"""

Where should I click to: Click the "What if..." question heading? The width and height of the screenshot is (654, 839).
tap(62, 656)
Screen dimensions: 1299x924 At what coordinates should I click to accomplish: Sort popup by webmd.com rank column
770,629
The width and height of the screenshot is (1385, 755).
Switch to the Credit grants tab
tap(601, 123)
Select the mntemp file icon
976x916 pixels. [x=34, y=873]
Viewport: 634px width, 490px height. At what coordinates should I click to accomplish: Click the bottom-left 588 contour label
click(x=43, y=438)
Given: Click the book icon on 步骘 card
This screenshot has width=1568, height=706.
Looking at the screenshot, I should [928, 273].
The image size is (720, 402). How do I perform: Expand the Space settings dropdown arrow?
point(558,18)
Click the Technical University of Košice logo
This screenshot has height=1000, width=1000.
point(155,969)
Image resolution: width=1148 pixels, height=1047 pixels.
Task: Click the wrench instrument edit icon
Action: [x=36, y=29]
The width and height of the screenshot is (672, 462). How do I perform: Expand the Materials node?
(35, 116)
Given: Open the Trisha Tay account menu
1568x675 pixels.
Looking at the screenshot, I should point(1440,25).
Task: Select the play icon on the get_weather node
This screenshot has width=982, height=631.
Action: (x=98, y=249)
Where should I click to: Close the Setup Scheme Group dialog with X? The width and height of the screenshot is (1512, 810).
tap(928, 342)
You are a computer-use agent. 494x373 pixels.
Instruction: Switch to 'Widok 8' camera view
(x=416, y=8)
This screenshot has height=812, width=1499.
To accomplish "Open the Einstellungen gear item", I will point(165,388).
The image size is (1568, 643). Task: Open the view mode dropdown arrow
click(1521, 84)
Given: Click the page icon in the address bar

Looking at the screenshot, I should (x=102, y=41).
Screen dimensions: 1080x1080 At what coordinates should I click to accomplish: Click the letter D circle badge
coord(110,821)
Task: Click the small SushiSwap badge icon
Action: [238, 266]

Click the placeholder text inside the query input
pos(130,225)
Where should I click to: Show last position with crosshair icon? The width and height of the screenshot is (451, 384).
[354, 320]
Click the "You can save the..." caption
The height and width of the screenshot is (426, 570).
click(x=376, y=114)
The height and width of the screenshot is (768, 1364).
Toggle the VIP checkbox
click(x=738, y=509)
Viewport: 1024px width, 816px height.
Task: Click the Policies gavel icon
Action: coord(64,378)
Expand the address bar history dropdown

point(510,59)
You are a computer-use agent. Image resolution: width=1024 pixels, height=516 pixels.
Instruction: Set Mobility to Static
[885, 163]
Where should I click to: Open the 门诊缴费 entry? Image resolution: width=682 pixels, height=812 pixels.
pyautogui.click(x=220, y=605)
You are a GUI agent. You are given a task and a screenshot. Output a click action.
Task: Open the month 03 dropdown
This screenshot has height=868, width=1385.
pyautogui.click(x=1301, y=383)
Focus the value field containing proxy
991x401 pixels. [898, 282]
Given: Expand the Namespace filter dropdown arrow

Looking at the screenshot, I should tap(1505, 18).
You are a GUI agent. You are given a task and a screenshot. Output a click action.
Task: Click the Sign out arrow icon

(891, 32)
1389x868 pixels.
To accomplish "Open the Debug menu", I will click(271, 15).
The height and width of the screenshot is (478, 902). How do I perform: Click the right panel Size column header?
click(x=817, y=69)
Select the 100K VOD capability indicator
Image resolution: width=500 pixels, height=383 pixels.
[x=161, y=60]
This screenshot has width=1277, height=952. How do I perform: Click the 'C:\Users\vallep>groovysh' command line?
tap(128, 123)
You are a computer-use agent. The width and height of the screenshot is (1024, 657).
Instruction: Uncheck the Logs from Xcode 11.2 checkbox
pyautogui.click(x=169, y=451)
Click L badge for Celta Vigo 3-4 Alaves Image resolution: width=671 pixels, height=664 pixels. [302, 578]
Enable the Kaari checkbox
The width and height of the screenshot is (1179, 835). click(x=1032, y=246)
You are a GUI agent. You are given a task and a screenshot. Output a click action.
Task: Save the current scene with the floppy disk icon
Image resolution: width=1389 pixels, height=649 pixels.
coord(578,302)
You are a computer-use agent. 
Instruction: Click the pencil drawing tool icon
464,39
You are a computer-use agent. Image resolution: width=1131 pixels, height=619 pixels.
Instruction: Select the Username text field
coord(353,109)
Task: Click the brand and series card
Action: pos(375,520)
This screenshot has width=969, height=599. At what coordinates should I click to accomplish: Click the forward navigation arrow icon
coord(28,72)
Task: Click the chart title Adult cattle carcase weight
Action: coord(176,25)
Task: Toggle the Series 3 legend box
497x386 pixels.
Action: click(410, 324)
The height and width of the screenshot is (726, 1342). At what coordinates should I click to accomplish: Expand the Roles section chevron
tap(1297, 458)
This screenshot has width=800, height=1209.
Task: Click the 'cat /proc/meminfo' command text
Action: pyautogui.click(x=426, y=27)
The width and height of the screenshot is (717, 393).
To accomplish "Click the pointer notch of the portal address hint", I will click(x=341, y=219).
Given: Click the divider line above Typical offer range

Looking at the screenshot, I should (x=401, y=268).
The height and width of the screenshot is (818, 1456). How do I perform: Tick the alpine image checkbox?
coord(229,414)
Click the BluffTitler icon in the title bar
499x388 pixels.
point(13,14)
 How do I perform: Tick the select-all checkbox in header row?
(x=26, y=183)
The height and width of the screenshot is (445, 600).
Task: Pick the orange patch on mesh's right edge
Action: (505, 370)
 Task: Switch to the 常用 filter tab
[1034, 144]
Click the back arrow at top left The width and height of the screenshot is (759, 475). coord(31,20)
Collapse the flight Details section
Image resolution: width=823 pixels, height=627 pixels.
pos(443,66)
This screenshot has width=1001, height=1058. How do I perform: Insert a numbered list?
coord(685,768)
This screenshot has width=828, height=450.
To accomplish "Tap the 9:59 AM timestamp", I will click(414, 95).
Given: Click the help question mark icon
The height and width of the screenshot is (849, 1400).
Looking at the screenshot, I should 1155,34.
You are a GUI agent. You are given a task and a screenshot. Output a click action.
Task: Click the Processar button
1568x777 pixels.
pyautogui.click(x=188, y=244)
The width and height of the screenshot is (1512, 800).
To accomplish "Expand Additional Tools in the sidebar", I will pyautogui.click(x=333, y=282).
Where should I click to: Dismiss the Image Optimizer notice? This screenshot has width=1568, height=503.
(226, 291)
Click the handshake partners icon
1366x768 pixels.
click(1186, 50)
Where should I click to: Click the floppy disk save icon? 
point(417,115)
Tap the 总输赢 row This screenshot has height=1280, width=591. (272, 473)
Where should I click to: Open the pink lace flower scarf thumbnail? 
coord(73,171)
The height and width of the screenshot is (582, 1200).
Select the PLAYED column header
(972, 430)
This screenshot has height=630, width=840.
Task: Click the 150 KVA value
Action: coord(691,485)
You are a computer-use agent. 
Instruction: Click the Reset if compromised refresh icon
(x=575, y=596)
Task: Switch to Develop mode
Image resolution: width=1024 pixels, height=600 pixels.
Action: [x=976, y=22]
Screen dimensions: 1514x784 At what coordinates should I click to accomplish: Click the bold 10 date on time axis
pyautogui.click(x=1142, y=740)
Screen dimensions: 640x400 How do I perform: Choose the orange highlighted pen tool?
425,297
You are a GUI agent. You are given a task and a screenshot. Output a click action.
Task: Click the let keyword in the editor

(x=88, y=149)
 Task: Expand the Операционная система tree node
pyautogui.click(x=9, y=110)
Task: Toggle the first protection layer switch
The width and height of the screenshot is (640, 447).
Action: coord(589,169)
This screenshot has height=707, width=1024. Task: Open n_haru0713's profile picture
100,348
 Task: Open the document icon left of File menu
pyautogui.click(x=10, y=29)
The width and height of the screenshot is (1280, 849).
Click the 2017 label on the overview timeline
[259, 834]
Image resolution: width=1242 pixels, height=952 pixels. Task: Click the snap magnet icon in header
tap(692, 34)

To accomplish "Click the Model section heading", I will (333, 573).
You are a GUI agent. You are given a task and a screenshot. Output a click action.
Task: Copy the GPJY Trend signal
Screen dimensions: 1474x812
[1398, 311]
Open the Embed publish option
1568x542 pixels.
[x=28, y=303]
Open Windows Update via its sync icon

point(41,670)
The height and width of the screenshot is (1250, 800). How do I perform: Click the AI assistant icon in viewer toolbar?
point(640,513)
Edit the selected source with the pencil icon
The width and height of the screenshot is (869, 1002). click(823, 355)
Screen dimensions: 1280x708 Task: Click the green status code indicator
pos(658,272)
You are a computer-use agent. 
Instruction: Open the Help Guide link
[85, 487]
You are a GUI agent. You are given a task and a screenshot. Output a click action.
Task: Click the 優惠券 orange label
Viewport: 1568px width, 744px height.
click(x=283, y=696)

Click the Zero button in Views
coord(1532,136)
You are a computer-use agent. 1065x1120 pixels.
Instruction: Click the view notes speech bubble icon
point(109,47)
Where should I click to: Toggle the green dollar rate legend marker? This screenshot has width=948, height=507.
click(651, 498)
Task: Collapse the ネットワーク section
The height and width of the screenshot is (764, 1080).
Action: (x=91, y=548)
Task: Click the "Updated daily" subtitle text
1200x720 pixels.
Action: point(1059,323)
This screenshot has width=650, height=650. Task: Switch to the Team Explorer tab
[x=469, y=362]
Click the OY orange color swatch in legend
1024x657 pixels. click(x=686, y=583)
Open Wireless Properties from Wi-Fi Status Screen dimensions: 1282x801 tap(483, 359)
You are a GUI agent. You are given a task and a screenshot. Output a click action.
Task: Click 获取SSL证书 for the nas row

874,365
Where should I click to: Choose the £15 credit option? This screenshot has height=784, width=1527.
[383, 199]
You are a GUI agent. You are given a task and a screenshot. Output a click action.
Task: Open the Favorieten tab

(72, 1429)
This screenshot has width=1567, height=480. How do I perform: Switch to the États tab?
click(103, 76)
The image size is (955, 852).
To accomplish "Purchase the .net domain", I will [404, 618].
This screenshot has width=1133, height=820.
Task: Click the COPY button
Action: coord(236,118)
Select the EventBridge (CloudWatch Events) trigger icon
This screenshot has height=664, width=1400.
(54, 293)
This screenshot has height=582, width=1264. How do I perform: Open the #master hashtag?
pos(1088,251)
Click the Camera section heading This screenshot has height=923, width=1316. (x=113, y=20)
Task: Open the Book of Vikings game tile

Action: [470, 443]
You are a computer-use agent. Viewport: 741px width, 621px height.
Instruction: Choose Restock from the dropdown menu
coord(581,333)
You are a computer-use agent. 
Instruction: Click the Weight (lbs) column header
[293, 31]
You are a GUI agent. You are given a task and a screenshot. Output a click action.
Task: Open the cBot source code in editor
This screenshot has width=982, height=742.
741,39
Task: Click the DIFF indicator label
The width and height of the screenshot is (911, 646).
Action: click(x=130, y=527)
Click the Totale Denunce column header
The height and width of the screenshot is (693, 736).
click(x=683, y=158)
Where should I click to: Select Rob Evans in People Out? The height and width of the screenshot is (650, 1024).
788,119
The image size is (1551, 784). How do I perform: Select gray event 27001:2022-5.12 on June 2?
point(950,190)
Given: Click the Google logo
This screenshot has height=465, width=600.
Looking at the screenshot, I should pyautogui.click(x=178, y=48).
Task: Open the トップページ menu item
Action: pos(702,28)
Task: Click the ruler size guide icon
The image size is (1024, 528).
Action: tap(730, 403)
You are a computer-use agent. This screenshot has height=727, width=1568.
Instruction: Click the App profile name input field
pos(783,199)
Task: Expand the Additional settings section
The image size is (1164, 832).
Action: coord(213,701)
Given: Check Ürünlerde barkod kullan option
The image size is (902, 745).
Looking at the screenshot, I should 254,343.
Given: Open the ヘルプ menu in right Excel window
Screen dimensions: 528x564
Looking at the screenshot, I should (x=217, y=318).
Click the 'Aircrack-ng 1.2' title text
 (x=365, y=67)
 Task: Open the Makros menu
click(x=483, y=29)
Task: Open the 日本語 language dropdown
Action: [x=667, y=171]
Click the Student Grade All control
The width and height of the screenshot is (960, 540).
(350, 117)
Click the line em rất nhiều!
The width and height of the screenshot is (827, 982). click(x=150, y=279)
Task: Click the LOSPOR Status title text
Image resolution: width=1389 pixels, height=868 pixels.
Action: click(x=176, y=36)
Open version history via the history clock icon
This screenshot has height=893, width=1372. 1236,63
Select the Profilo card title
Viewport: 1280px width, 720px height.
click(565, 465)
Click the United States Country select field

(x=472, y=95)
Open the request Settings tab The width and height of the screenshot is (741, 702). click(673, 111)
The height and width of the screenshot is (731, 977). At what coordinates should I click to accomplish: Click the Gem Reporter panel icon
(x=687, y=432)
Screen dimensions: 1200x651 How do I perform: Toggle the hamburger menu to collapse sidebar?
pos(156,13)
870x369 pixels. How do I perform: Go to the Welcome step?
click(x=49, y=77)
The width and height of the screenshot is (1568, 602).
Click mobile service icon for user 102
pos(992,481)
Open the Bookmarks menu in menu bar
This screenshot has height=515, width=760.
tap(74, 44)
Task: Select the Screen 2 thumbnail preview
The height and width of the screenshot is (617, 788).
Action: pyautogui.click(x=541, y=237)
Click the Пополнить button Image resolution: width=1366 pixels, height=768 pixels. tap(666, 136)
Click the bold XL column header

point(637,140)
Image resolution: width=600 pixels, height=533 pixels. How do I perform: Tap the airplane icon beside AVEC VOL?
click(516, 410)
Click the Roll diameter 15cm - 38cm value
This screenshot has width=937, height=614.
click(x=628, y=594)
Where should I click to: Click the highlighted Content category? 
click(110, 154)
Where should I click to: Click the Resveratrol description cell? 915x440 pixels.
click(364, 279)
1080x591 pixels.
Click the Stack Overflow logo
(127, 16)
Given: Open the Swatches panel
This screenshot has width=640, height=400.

"""

- _Task brief_
Reproduce, exactly as they stand in the data above, the lines from the one that holds "Task: Switch to the 常用 filter tab" to the one that holds "This screenshot has width=828, height=450.", inclusive.

- _Worked solution_
 Task: Switch to the 常用 filter tab
[1034, 144]
Click the back arrow at top left The width and height of the screenshot is (759, 475). coord(31,20)
Collapse the flight Details section
Image resolution: width=823 pixels, height=627 pixels.
pos(443,66)
This screenshot has width=1001, height=1058. How do I perform: Insert a numbered list?
coord(685,768)
This screenshot has width=828, height=450.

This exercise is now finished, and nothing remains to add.